Saved data entries:
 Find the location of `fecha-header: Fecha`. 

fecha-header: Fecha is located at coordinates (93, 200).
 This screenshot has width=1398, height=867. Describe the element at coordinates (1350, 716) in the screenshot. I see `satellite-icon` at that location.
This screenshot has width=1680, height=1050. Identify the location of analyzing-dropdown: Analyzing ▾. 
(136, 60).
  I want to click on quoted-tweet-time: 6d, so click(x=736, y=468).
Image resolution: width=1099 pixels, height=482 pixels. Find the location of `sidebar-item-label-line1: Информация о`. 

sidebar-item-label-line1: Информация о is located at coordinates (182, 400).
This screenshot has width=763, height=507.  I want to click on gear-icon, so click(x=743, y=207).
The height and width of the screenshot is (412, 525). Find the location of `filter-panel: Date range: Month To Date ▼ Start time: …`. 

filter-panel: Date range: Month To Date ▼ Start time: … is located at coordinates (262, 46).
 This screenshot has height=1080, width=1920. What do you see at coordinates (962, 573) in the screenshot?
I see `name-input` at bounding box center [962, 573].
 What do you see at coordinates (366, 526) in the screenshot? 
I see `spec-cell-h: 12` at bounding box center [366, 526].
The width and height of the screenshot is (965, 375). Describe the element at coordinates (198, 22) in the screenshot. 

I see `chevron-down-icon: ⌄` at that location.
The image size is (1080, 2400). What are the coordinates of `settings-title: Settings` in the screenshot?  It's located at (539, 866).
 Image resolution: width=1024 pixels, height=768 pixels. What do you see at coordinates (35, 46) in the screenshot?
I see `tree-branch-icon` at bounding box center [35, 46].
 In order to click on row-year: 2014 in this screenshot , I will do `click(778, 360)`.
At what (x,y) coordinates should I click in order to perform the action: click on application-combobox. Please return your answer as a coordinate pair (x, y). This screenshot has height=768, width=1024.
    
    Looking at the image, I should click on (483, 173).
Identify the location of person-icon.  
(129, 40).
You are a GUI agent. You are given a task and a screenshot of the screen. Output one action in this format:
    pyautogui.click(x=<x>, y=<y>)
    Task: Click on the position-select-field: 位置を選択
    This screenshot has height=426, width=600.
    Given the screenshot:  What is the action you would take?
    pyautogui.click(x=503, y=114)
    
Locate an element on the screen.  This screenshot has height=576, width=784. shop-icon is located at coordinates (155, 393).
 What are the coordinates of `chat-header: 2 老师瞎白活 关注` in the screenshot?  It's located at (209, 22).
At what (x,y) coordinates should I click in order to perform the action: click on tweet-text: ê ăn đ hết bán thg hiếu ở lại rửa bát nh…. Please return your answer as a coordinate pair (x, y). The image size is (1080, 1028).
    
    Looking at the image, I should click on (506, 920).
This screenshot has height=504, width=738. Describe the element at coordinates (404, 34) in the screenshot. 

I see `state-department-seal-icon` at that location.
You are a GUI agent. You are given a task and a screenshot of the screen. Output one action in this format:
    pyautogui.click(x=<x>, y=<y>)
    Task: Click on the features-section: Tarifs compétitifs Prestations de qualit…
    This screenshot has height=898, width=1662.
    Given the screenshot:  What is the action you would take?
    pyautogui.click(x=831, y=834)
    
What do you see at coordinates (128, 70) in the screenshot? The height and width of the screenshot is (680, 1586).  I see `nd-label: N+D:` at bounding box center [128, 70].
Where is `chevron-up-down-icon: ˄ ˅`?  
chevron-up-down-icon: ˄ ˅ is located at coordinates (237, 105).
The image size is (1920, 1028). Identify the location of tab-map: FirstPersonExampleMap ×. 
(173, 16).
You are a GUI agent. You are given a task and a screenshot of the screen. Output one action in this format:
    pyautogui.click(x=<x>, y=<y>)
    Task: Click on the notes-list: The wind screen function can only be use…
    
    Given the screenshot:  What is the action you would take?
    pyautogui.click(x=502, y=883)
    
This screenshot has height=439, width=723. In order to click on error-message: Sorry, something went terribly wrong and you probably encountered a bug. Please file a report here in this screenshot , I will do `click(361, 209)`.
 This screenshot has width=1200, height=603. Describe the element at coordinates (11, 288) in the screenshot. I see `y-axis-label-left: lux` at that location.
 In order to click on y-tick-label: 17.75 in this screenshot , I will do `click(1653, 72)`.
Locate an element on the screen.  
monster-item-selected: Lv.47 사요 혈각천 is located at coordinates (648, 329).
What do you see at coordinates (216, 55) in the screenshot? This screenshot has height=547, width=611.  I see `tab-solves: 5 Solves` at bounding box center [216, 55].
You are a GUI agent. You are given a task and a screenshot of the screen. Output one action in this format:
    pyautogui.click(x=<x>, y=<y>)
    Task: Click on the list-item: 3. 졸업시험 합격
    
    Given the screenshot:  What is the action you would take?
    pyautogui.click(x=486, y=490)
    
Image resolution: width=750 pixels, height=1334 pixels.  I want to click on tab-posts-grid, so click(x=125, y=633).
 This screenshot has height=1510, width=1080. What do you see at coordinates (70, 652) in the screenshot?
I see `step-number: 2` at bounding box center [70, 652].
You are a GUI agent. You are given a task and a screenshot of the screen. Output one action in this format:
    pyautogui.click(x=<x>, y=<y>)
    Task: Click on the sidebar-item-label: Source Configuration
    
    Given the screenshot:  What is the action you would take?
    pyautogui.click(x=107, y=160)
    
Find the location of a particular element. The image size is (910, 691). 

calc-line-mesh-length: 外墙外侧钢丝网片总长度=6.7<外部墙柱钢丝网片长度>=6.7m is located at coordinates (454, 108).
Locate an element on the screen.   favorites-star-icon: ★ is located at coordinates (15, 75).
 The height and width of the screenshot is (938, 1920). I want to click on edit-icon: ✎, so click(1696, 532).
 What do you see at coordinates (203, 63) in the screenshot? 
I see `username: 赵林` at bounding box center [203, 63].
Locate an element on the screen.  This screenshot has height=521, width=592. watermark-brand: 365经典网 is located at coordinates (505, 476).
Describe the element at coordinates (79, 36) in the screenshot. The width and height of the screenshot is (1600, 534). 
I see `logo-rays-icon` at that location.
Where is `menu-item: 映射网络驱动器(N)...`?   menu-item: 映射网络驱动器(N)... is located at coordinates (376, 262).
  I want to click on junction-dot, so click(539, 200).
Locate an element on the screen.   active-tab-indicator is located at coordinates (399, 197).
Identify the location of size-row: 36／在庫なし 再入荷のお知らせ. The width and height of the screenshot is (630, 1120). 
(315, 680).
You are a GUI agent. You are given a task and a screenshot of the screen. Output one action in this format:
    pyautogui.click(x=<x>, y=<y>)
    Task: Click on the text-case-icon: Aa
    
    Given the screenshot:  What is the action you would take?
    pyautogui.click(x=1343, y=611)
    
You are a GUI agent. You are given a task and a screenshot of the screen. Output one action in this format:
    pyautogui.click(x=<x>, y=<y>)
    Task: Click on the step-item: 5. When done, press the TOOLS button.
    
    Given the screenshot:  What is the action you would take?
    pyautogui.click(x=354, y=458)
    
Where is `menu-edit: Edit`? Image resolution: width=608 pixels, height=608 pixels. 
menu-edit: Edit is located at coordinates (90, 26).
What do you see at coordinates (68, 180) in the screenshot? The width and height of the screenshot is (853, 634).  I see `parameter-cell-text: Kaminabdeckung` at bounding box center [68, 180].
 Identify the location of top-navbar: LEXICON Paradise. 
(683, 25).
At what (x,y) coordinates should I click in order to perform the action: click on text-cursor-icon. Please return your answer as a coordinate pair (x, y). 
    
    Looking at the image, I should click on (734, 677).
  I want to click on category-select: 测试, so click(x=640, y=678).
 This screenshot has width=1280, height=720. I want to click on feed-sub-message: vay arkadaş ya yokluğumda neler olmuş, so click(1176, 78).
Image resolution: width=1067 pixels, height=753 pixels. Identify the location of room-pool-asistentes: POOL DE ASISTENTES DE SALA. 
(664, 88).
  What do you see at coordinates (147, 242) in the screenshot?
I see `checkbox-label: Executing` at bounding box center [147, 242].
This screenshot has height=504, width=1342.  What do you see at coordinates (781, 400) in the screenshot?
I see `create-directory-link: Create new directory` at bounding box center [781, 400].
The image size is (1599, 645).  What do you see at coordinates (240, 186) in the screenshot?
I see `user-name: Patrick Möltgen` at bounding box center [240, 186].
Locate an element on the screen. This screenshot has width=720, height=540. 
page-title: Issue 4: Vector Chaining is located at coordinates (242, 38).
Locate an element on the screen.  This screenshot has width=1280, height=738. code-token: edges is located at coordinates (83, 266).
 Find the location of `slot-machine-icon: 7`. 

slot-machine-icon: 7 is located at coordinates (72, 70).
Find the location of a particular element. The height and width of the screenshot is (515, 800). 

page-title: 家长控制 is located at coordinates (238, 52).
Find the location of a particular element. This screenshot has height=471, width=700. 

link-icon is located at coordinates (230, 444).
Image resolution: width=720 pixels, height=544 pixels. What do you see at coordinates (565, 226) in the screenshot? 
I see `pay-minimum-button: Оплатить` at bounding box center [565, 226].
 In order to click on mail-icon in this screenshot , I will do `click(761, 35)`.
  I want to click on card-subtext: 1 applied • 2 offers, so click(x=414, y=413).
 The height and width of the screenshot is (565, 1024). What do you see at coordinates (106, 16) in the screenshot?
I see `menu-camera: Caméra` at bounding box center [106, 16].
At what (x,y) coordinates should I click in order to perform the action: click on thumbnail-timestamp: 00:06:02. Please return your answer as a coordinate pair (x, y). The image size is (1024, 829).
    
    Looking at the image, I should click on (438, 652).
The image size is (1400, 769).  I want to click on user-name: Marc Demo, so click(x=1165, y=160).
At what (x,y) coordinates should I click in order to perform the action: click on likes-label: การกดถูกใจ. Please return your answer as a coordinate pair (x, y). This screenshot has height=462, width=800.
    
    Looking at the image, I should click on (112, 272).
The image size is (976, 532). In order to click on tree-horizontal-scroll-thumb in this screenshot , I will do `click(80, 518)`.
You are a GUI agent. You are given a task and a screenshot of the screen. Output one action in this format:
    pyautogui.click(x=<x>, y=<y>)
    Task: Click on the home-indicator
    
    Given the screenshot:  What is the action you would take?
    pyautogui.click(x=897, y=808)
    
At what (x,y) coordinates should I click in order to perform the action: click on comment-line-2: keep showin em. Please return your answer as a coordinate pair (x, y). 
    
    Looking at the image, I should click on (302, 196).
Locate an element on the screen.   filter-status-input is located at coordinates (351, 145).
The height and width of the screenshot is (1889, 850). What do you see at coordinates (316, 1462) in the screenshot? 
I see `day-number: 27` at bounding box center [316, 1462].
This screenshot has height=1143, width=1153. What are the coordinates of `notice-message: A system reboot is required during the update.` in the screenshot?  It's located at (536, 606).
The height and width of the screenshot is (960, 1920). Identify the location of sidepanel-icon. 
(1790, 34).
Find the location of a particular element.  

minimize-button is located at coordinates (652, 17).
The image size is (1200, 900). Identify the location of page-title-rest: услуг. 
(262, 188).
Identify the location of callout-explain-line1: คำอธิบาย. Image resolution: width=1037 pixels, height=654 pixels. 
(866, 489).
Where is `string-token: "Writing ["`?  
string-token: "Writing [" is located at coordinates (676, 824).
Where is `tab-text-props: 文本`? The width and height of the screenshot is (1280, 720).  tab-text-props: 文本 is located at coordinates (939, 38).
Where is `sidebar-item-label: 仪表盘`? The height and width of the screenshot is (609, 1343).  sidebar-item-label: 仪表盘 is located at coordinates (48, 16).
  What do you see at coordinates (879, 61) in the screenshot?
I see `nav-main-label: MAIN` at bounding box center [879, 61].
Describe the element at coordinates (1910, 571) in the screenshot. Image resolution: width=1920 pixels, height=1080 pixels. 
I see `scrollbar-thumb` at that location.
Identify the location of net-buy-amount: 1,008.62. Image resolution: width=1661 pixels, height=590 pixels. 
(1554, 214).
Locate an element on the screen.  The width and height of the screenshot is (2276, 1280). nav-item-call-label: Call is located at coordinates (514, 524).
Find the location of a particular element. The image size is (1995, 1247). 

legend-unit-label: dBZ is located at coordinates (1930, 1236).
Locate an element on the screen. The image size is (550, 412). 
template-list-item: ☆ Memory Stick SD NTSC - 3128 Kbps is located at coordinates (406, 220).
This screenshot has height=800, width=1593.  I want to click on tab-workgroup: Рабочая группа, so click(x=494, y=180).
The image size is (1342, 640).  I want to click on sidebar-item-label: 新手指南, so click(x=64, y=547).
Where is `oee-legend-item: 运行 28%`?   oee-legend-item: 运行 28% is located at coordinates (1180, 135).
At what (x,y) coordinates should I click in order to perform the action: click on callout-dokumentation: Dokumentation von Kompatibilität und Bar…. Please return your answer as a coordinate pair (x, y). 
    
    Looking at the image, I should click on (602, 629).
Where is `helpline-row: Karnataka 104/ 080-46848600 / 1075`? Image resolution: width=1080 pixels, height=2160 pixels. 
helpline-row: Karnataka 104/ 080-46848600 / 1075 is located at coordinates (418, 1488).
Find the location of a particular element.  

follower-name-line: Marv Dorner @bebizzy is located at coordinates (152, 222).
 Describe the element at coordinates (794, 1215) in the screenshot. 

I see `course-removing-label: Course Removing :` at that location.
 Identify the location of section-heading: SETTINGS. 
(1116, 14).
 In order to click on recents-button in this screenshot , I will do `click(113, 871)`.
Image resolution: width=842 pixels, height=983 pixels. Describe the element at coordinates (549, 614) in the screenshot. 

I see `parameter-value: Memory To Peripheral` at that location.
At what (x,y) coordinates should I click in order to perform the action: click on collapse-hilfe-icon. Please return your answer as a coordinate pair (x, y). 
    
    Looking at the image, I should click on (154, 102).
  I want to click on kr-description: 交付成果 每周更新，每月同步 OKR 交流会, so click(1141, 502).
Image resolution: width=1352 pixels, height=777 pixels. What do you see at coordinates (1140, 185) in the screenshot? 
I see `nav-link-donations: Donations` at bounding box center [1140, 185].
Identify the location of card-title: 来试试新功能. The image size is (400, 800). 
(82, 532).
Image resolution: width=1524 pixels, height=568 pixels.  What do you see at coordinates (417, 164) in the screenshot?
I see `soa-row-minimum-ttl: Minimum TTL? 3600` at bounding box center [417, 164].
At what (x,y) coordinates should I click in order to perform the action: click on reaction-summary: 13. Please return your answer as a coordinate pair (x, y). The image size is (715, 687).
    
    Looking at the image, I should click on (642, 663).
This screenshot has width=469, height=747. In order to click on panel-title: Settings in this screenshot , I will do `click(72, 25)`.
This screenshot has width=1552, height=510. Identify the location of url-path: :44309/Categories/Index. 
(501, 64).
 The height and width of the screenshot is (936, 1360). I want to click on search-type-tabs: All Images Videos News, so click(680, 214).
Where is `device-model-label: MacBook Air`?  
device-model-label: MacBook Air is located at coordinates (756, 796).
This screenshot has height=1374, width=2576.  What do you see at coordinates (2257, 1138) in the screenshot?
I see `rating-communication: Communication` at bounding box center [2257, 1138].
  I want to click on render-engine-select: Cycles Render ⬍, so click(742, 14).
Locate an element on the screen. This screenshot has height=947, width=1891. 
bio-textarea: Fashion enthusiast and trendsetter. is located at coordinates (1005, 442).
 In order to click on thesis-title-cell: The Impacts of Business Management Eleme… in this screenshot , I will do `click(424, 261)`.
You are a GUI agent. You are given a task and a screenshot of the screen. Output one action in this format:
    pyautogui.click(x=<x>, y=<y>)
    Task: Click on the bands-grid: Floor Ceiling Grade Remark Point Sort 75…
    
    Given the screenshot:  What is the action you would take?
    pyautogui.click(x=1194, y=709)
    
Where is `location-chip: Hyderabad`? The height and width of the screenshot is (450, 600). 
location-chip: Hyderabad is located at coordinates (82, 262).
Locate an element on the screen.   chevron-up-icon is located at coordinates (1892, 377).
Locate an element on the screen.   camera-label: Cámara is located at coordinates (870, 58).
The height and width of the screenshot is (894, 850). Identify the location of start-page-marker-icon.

Exercise requirements>
Gather every line of the material above that contains the string "fecha", treating uppercase and lowercase letters as different.

Result of this task>
 Find the location of `fecha-header: Fecha`. 
fecha-header: Fecha is located at coordinates (93, 200).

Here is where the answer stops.